*** SOURCE INFORMATION Section Begins ***

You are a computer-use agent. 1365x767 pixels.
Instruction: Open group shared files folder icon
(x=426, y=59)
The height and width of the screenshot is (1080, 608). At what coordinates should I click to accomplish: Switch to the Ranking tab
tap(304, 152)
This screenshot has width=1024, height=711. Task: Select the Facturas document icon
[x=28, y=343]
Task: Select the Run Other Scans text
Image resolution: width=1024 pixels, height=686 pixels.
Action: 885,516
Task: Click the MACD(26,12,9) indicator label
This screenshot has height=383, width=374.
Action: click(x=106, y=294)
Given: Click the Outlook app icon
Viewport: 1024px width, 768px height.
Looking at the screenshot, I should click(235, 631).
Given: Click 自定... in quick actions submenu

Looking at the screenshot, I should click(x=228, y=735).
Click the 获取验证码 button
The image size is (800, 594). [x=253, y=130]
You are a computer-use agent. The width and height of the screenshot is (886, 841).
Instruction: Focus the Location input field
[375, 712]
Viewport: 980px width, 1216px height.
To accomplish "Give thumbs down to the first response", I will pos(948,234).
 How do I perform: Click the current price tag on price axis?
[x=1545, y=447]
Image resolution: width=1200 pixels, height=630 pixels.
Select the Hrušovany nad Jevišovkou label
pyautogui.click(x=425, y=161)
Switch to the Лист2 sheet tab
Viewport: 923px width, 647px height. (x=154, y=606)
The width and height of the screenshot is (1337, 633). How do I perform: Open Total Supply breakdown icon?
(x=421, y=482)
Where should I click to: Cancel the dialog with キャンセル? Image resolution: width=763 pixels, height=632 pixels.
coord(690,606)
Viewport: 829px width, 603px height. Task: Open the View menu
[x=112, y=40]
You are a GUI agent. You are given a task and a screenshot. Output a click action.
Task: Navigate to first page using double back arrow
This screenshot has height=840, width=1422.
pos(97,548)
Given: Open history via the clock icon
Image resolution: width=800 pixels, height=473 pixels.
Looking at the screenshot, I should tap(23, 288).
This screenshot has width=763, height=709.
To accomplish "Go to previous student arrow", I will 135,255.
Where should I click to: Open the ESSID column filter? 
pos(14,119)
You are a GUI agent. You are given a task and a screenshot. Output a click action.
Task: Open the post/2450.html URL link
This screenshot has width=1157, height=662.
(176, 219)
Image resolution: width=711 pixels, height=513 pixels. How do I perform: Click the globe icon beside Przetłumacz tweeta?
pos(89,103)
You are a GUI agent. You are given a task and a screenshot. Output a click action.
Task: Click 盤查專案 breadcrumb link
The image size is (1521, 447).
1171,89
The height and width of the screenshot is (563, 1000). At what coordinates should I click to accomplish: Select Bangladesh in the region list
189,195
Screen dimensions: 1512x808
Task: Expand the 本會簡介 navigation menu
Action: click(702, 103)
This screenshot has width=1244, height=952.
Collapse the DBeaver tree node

*** SOURCE INFORMATION Section Ends ***

WORK REQUIRED:
The entire listing should be repeated with no line missing and no word altered.

EXERCISE RESPONSE:
You are a computer-use agent. 1365x767 pixels.
Instruction: Open group shared files folder icon
(x=426, y=59)
The height and width of the screenshot is (1080, 608). At what coordinates should I click to accomplish: Switch to the Ranking tab
tap(304, 152)
This screenshot has width=1024, height=711. Task: Select the Facturas document icon
[x=28, y=343]
Task: Select the Run Other Scans text
Image resolution: width=1024 pixels, height=686 pixels.
Action: 885,516
Task: Click the MACD(26,12,9) indicator label
This screenshot has height=383, width=374.
Action: click(x=106, y=294)
Given: Click the Outlook app icon
Viewport: 1024px width, 768px height.
Looking at the screenshot, I should click(235, 631).
Given: Click 自定... in quick actions submenu

Looking at the screenshot, I should click(x=228, y=735).
Click the 获取验证码 button
The image size is (800, 594). [x=253, y=130]
You are a computer-use agent. The width and height of the screenshot is (886, 841).
Instruction: Focus the Location input field
[375, 712]
Viewport: 980px width, 1216px height.
To accomplish "Give thumbs down to the first response", I will pos(948,234).
 How do I perform: Click the current price tag on price axis?
[x=1545, y=447]
Image resolution: width=1200 pixels, height=630 pixels.
Select the Hrušovany nad Jevišovkou label
pyautogui.click(x=425, y=161)
Switch to the Лист2 sheet tab
Viewport: 923px width, 647px height. (x=154, y=606)
The width and height of the screenshot is (1337, 633). How do I perform: Open Total Supply breakdown icon?
(x=421, y=482)
Where should I click to: Cancel the dialog with キャンセル? Image resolution: width=763 pixels, height=632 pixels.
coord(690,606)
Viewport: 829px width, 603px height. Task: Open the View menu
[x=112, y=40]
You are a GUI agent. You are given a task and a screenshot. Output a click action.
Task: Navigate to first page using double back arrow
This screenshot has height=840, width=1422.
pos(97,548)
Given: Open history via the clock icon
Image resolution: width=800 pixels, height=473 pixels.
Looking at the screenshot, I should tap(23, 288).
This screenshot has width=763, height=709.
To accomplish "Go to previous student arrow", I will 135,255.
Where should I click to: Open the ESSID column filter? 
pos(14,119)
You are a GUI agent. You are given a task and a screenshot. Output a click action.
Task: Open the post/2450.html URL link
This screenshot has width=1157, height=662.
(176, 219)
Image resolution: width=711 pixels, height=513 pixels. How do I perform: Click the globe icon beside Przetłumacz tweeta?
pos(89,103)
You are a GUI agent. You are given a task and a screenshot. Output a click action.
Task: Click 盤查專案 breadcrumb link
The image size is (1521, 447).
1171,89
The height and width of the screenshot is (563, 1000). At what coordinates should I click to accomplish: Select Bangladesh in the region list
189,195
Screen dimensions: 1512x808
Task: Expand the 本會簡介 navigation menu
Action: click(702, 103)
This screenshot has width=1244, height=952.
Collapse the DBeaver tree node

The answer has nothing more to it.